■ **What needs to be done**: Begin your transcription at the line containing "Instruction: Select tracking" and continue it, word for word, to the final line below. Include only those lines and skip the pictures.

Records shown Block Start

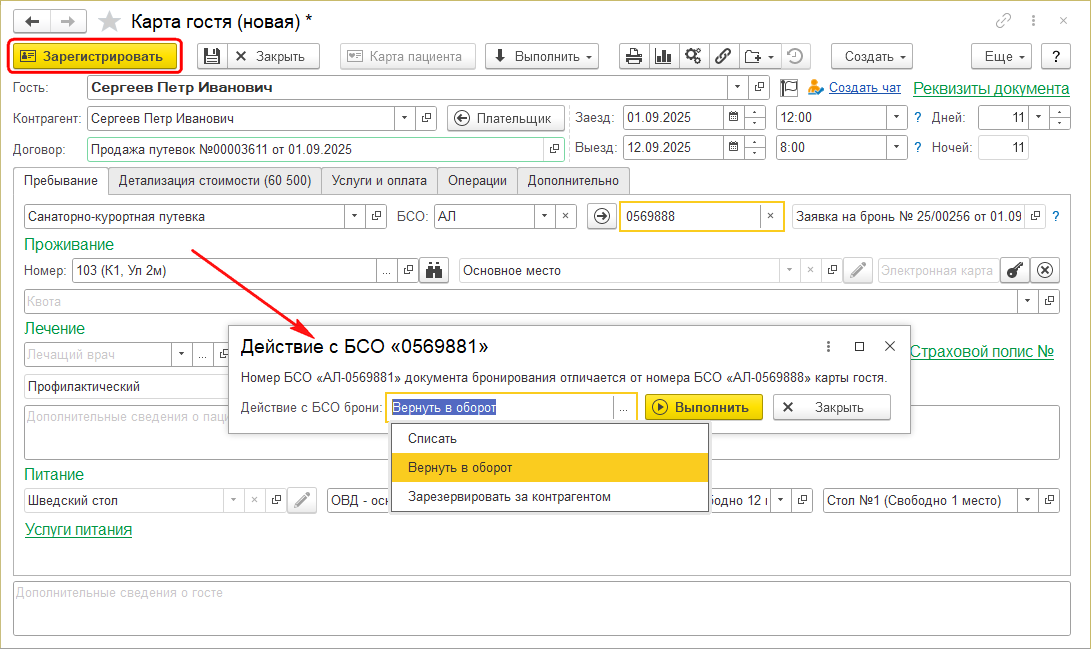Image resolution: width=1091 pixels, height=649 pixels.
Task: Open the reports bar chart icon
Action: coord(662,56)
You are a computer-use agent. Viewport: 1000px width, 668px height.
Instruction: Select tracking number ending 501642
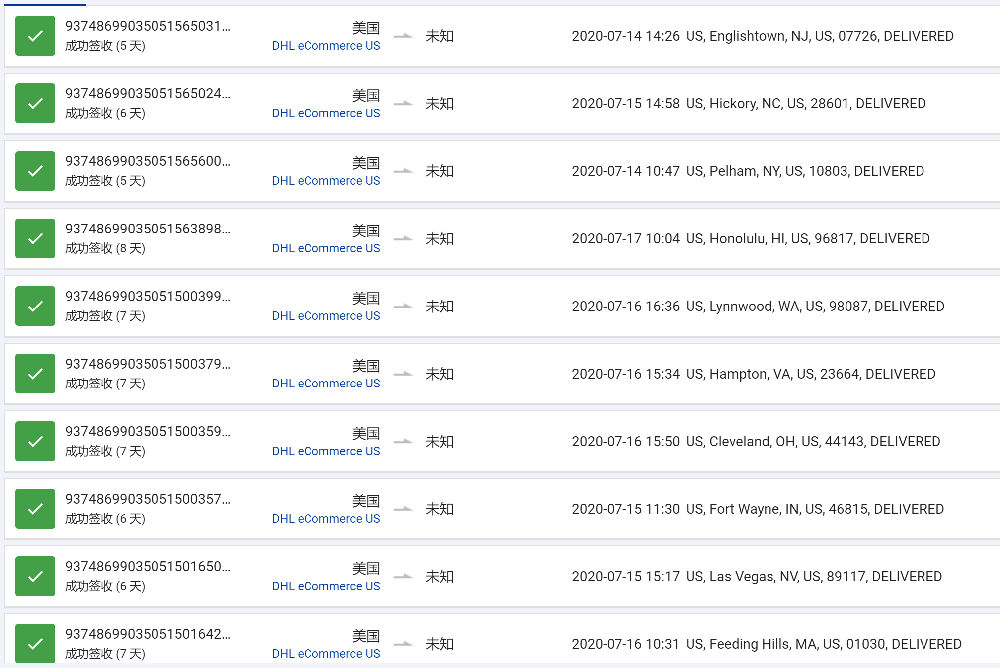pos(148,635)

Records shown Block End

■ **Exercise answer**:
Instruction: Select tracking number ending 501642
pos(148,635)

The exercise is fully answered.